The related signal pathways of lesion mimic
In recent years, studies have reported that the lesion mimics resembling a hypersensitivity reaction may enhance the resistance of plants by certain defense signal pathways, which involved in plant disease resistance or stress resistance. Some LM associated with ROI production, which response to cell death signal [3, 34, 35]. The inducible defense response of plants is mainly to provide plants with an optimal defense system by relying on signaling pathways such as salicylic acid, jasmonic acid and ethylene, and the cross-action between them. And salicylic acid-dependent pathway leading to cell death. In plants, cell death may play an important role in resistance to pathogens .
In addition, studies have reported that LM may be associated with a programmed cell death signaling pathway, because pathogens are difficult to invade the necrotic spots, thereby improving plant disease resistance . Plants have complex systems for regulating cell death and these systems have a purpose in development of the plant against pathogens and environmental stress . These results indicate that the mechanism of LM regulation or enhancement of plant resistance may cause linkage with resistance genes or involved in the signal pathway to regulate plant defense responses, regulating the pathway of programmed cell death in plant.

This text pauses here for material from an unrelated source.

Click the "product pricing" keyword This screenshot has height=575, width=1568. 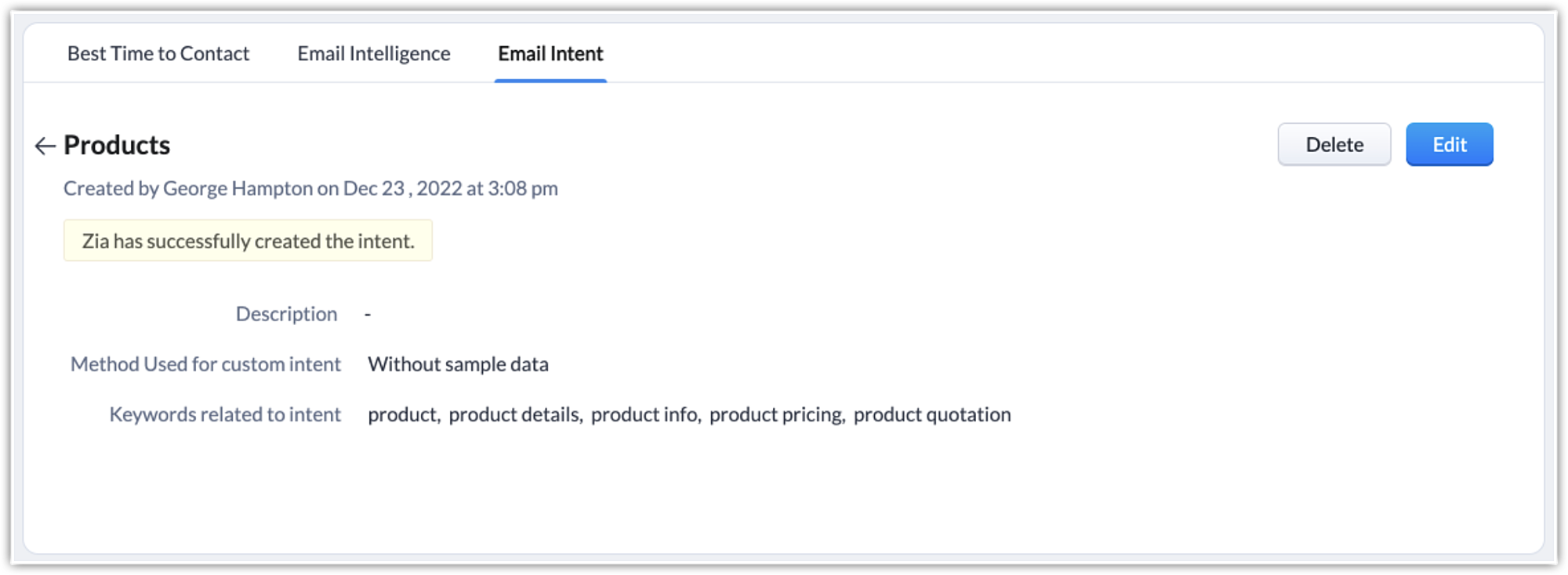[x=775, y=414]
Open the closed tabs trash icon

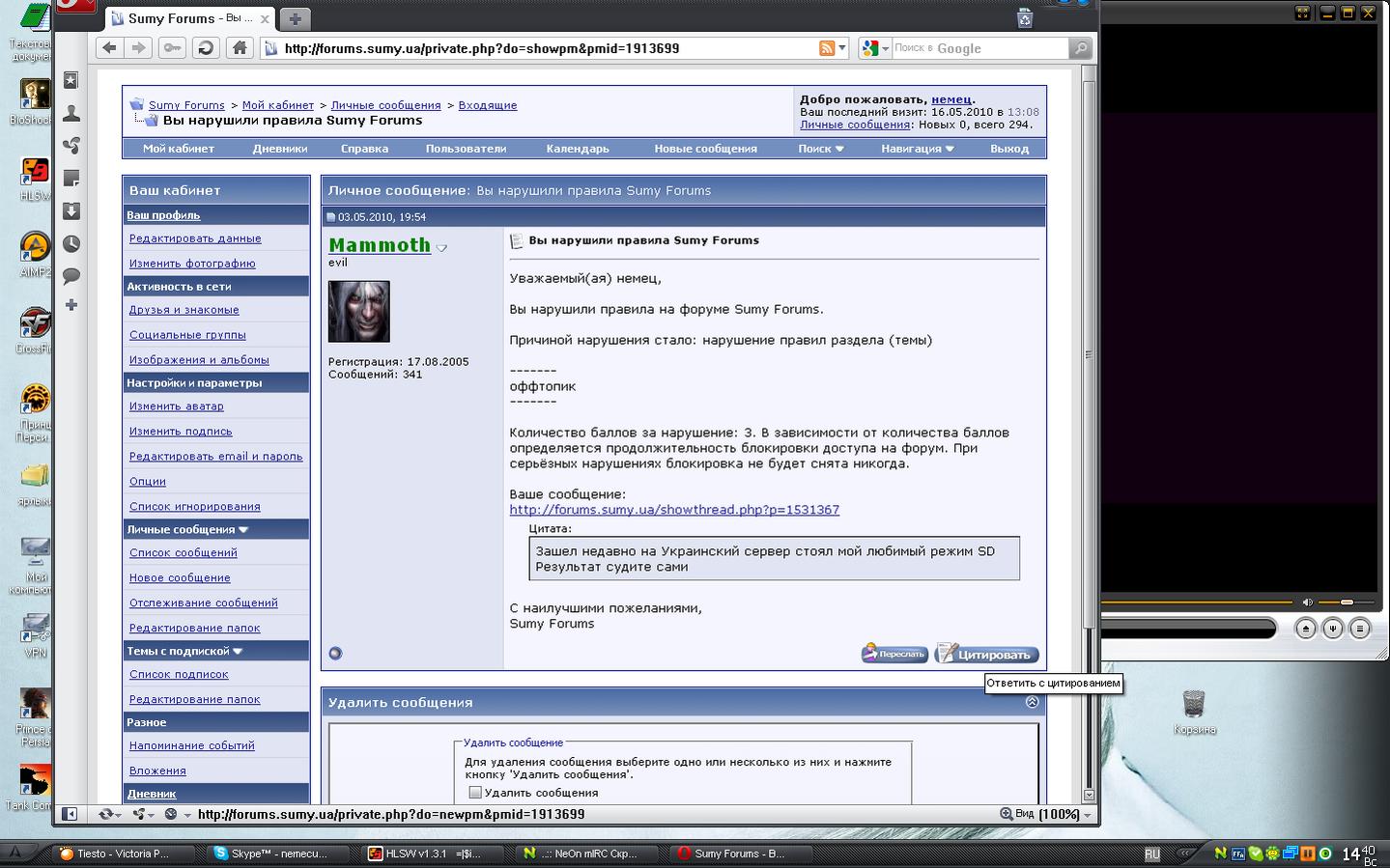pos(1025,18)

In this study, we determined lm4 in to a 50 Mb interval on 2DS, and 18 predicted candidate genes in it (Table S1). Among of these candidate genes, TraesCS2D02G090600 was related to physiological defense response and immunity protein activity; and TraesCS2D02G091200, TraesCS2D02G092200 are involved in regulate cell death and defense when the pathogen is recognized; TraesCS2D02G090900 and TraesCS2D02G091100 are relate to signal transduction. The function of TraesCS2D02G091000, TraesCS2D02G091600, TraesCS2D02G091900 and TraesCS2D02G092100 are response to stimulus. TraesCS2D02G091300 and TraesCS2D02G091400 are related to leaf senescence and chloroplast, respectively.
Lesion mimic mutants could be a powerful tool to study their involvement in cell death. Besides this genetic approach, physiological and biochemical characterization of the proteins corresponding to identified the function of LM genes. It should be provide insight into in cell death, defense or development, through the determination of their biochemical function, subcellular localization and the interacting proteins . In the present study, fine mapping or gene cloning are required to understand the resistance mechanism and function of lm4. Studying the LM gene and function is crucial for understanding the signaling pathways of plant apoptosis and disease resistance mechanism. Cloning the gene responsible for lm4 will help us to further understand the complex plant disease resistance network.